EXTRAIT:
● ● ●

Publié le par Rosalie210

Steven Spielberg (1977)

Rencontres du troisième type (Close Encounters of the Third Kind)

Comme souvent chez Spielberg, il s'agit d'un film humaniste bien moins lisse qu'il n'y paraît.

C'est d'abord le personnage de Roy (Richard Dreyfuss) qui touché par une vision plus forte que tout pulvérise sa vie sociale pour aller jusqu'au bout de son rêve. Après être devenu chômeur, la scène où il démolit son pavillon standardisé de banlieue et est quitté par sa famille sous les regards médusés des voisins a un côté anarchiste qui n'a jamais été vraiment souligné dans les analyses du film!

C'est ensuite le choix du lieu de la rencontre, tout sauf anodin puisque la Devil's tower ou montagne de l'ours faisait partie du territoire indien qui a été confisqué par l'homme blanc. Quant à l'évacuation de la région, elle fait penser à une scène de déportation (qui sera filmée des années plus tard par Spielberg dans La liste de Schindler)

C'est enfin la présence de François Truffaut qui comme Spielberg est un grand cinéaste de l'enfance et un homme à l'esprit ouvert capable d'admettre l'étrange et de communiquer avec lui. Sa rencontre avec les enfants extra-terrestres n'est pas sans rappeler celle qu'il effectue sous le costume du docteur Itard avec le petit Victor de l'Aveyron, l'enfant sauvage. L'ironie est que c'est un cinéaste américain qui a su le mieux cerner la quintessence de l'homme et nous la retransmettre pour l'éternité. Il faut dire qu'il l'a fait (il l'a dit lui même) avec amour et cela se ressent.

Pour toutes ces raisons et aussi pour la limpidité des scènes de rencontre nimbées de lumières et de musique, le film est indémodable.

● ● ●

[Données d'ancrage par coordonnées de pixels]
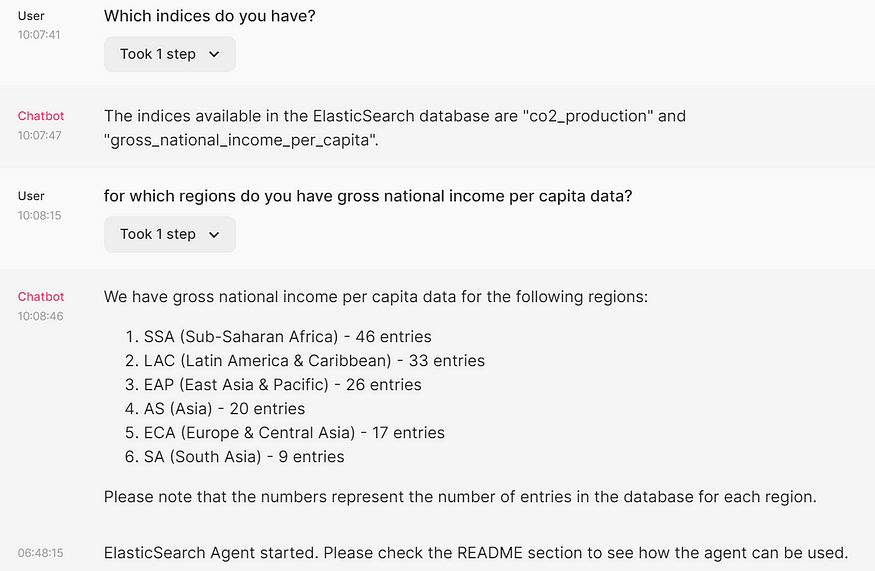Click the 06:48:15 agent started timestamp
Image resolution: width=875 pixels, height=571 pixels.
point(40,553)
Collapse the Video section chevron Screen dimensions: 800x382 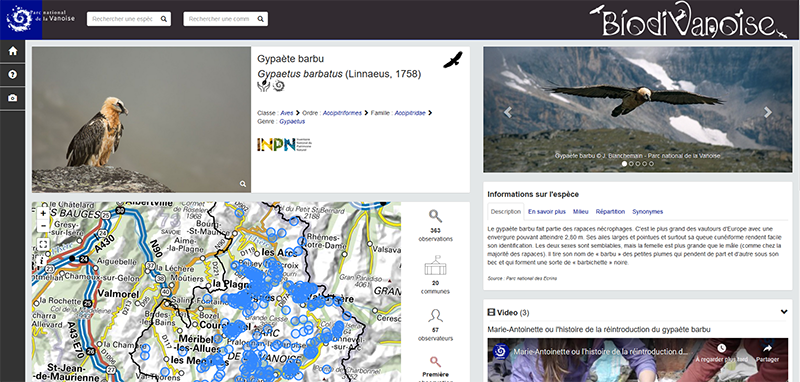coord(784,312)
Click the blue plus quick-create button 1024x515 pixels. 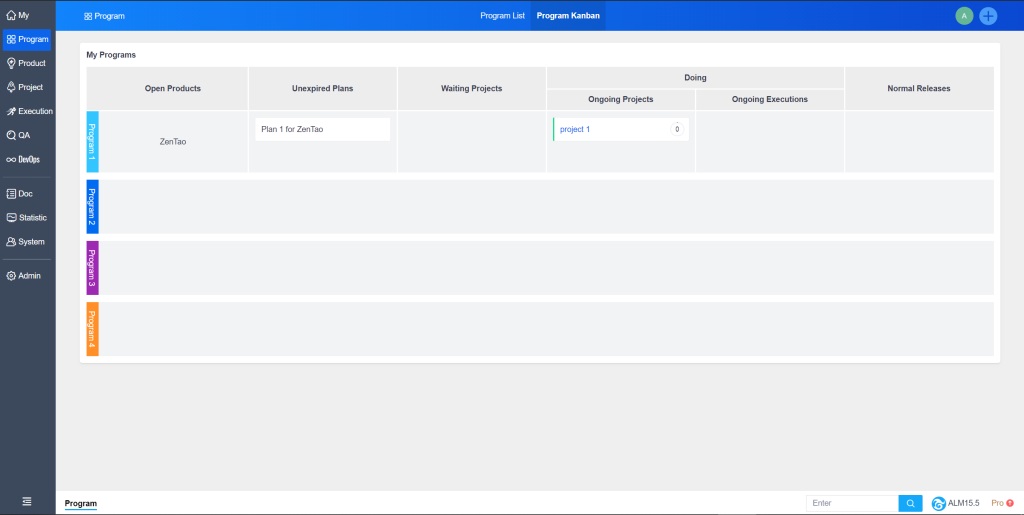click(988, 16)
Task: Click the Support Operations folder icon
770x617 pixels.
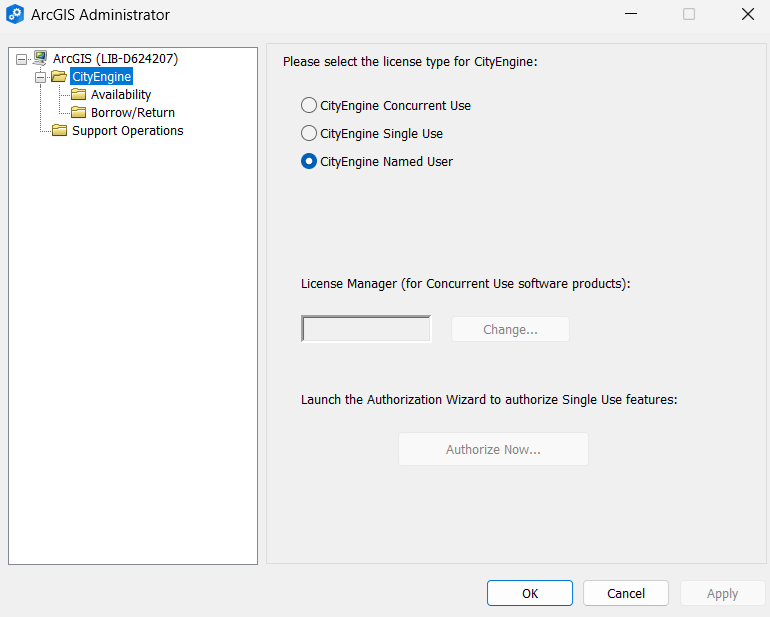Action: [x=59, y=131]
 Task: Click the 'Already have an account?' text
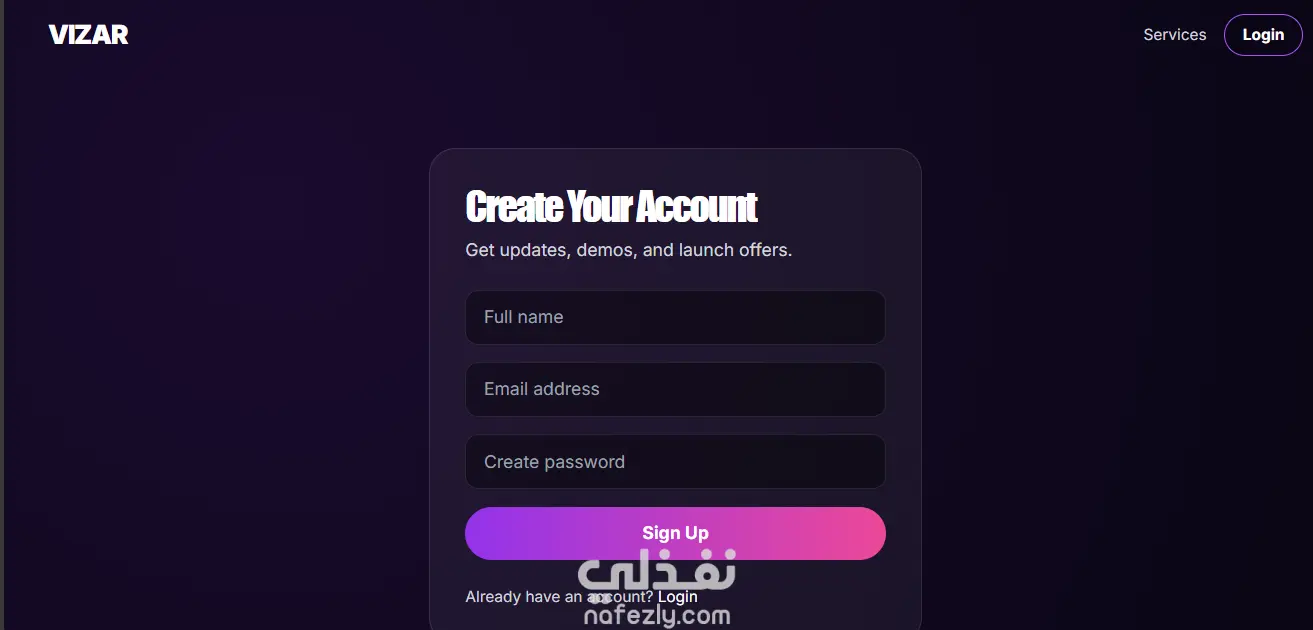click(x=559, y=596)
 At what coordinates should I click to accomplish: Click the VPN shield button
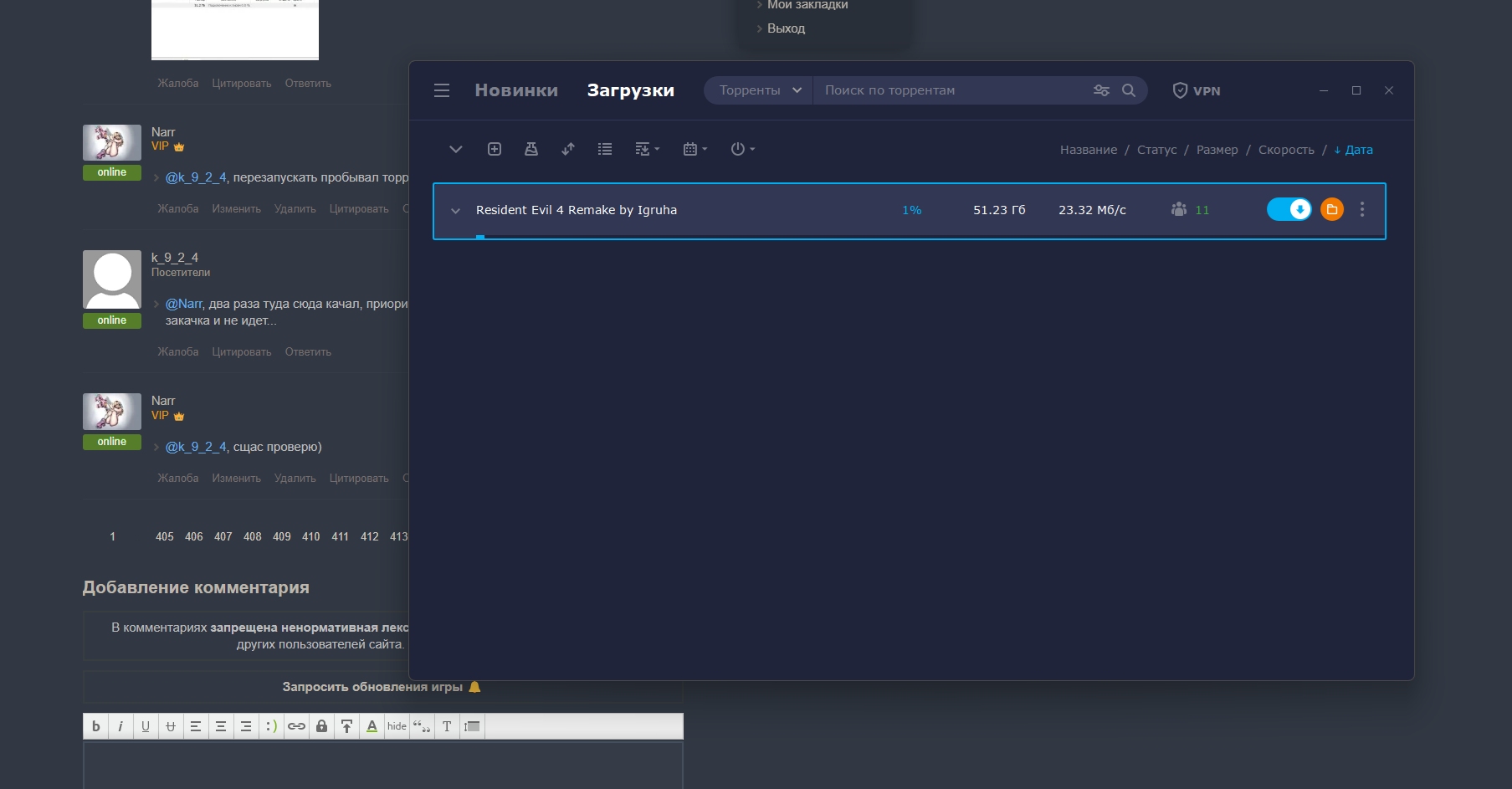1197,90
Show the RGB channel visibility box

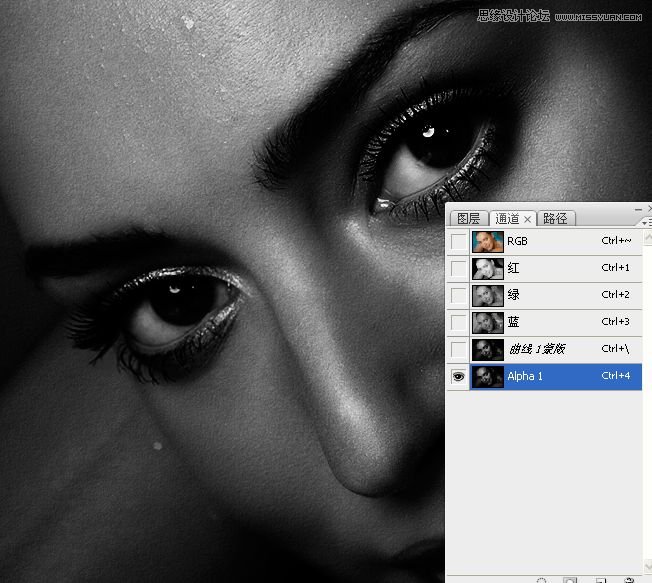click(x=458, y=241)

● ● ●

ÉNONCÉ: Recopiez le passage de la critique du film en commençant par « C'est d'abord le » et en terminant par « analyses du film! », et substituez « sans emploi » à « chômeur ».

RÉPONSE:
C'est d'abord le personnage de Roy (Richard Dreyfuss) qui touché par une vision plus forte que tout pulvérise sa vie sociale pour aller jusqu'au bout de son rêve. Après être devenu sans emploi, la scène où il démolit son pavillon standardisé de banlieue et est quitté par sa famille sous les regards médusés des voisins a un côté anarchiste qui n'a jamais été vraiment souligné dans les analyses du film!